- Work order
The answer must be every line of the data that holds the word "agent".

- Entries shown
-------

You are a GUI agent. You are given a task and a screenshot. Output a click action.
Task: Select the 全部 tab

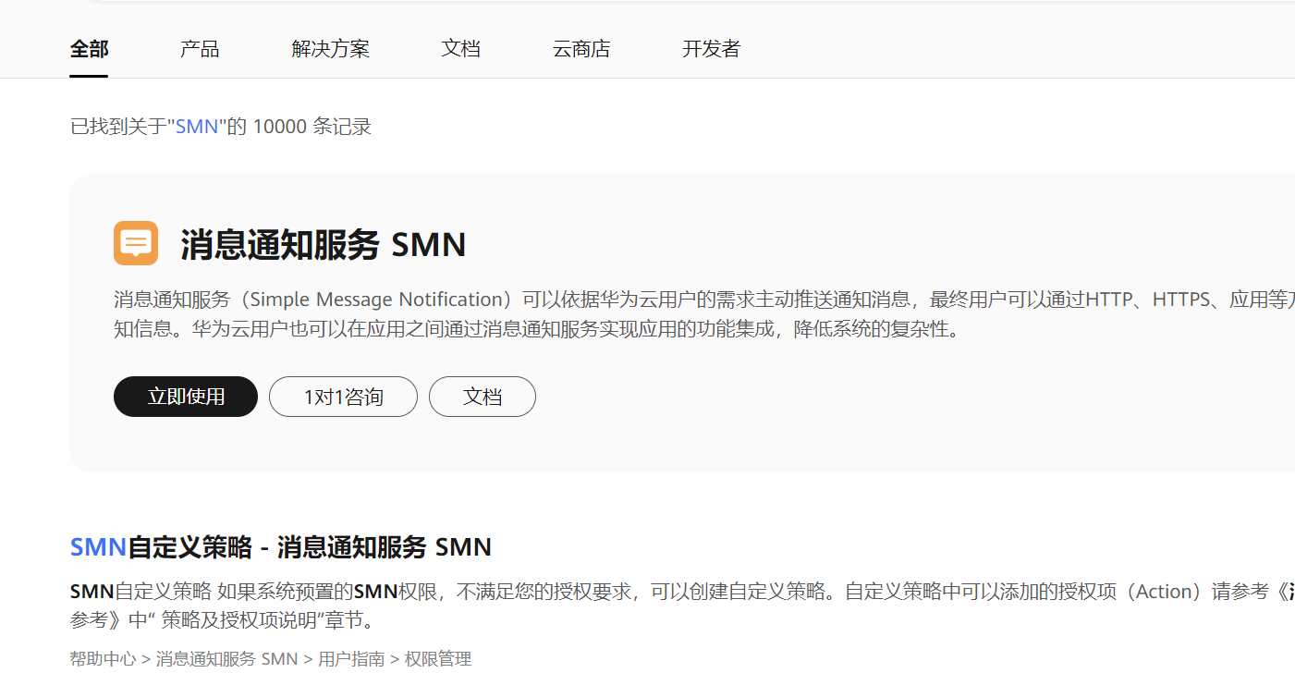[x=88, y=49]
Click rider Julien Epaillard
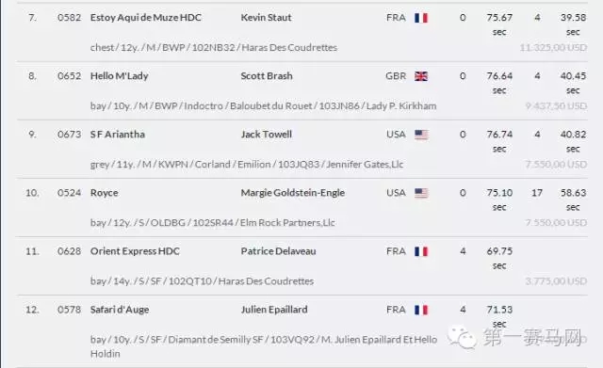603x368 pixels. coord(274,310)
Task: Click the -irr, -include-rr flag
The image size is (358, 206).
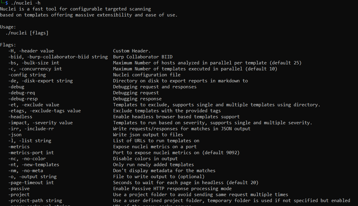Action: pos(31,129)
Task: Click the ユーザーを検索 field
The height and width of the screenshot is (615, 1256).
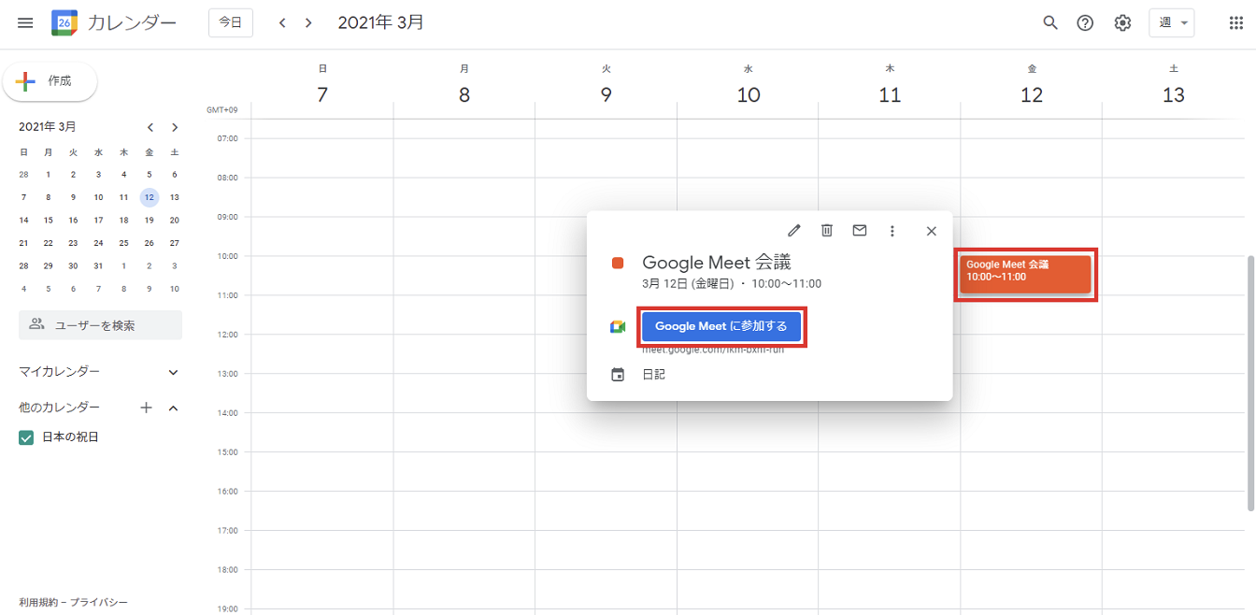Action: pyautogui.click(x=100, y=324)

-------

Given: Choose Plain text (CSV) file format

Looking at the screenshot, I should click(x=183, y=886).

-------

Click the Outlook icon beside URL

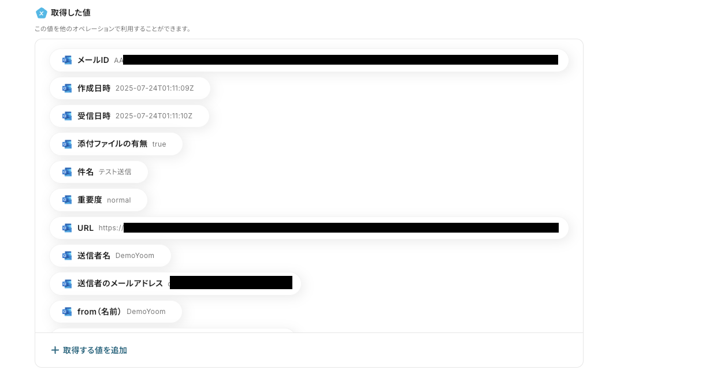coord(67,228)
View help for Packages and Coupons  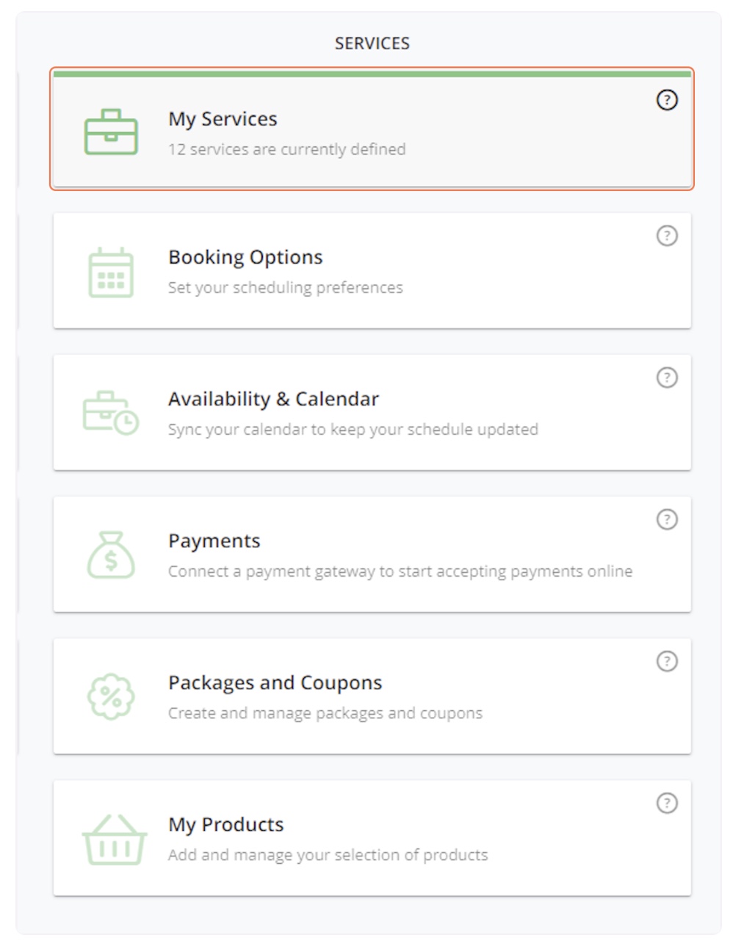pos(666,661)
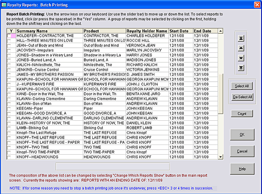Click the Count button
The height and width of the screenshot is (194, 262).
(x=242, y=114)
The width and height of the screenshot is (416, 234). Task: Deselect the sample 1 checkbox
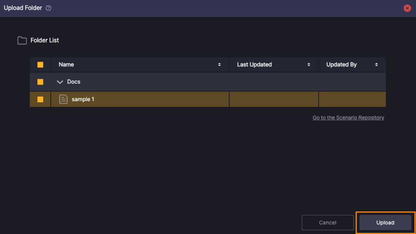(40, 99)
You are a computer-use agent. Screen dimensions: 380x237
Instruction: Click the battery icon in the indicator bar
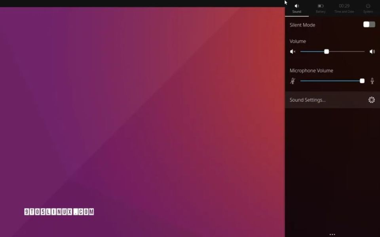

-------

- Task response
You are a GUI agent. You are given a task and a screenshot. Output a click action.
You are a computer-use agent. Screen dimensions: 380x237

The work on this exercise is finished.